## [WHAT THIS EXERCISE ASKS]
- a) In the integration by parts example, list each quantity the text assigns a value to in its table (u, du, dv, v) along with that value.
- b) Go on with the integration by parts example from where it stops.

## [PAGE EXCERPT]
>>
The key to Integration by Parts is to identify part of the integrand as “\(u\)” and part as “\(dv\text{.}\)” Regular practice will help one make good identifications, and later we will introduce some principles that help. For now, let \(u=x\) and \(dv=\cos(x) \ dx\text{.}\)

It is generally useful to make a small table of these values as done below. Right now we only know \(u\) and \(dv\) as shown on the left of Figure 6.2.3; on the right we fill in the rest of what we need. If \(u = x\text{,}\) then \(du = dx\text{.}\) Since \(dv = \cos(x) \ dx\text{,}\) \(v\) is an antiderivative of \(\cos(x)\text{.}\) We choose \(v = \sin(x)\text{.}\)

Now substitute all of this into the Integration by Parts formula, giving \begin{equation*} \int x\cos(x) \,dx = x\sin(x) - \int \sin(x) \,dx. \end{equation*}

We can then integrate \(\sin(x)\) to get \(-\cos(x) + C\) and overall our answer is \begin{equation*} \int x\cos(x) \ dx = x\sin(x) + \cos(x) + C. \end{equation*}

Note how the antiderivative contains a product, \(x\sin(x)\text{.}\) This product is what makes Integration by Parts necessary.
<<
## [DATA LINES]
>>
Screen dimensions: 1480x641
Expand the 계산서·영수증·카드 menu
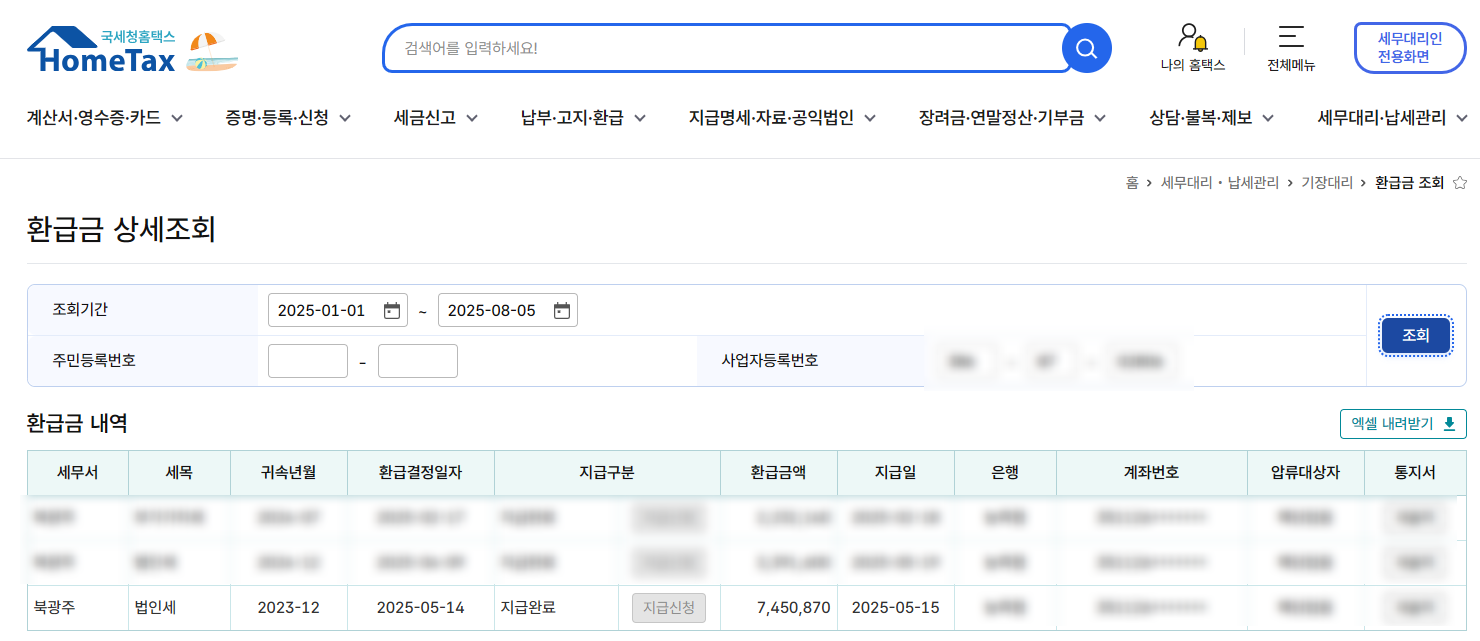click(x=105, y=118)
<<
## [ANSWER SET]
- a)
u = x
du = dx
dv = cos(x) dx
v = sin(x)

- b)
We can check our work by taking the derivative: \begin{align*} \lzoo{x}{x\sin(x) + \cos(x) + C} \amp =x\cos(x)+\sin(x)-\sin(x)+0\\ \amp = x\cos(x)\text{.} \end{align*}

The integrand contains an Algebraic term (\(x\)) and an Exponential term (\(e^x\)). Our mnemonic suggests letting \(u\) be the algebraic term, so we choose \(u=x\) and \(dv=e^x\,dx\text{.}\) Then \(du=dx\) and \(v=e^x\) as indicated by the tables below.

We see \(du\) is simpler than \(u\text{,}\) while there is no change in going from \(dv\) to \(v\text{.}\) This is good. The Integration by Parts formula gives \begin{equation*} \int x e^x\,dx = xe^x - \int e^x\,dx. \end{equation*}

The integral on the right is simple; our final answer is \begin{equation*} \int xe^x\ dx = xe^x - e^x + C. \end{equation*}

Note again how the antiderivatives contain a product term.

The mnemonic suggests letting \(u=x^2\) instead of the trigonometric function, hence \(dv=\cos(x) \,dx\text{.}\) Then \(du=2x\,dx\) and \(v=\sin(x)\) as shown below.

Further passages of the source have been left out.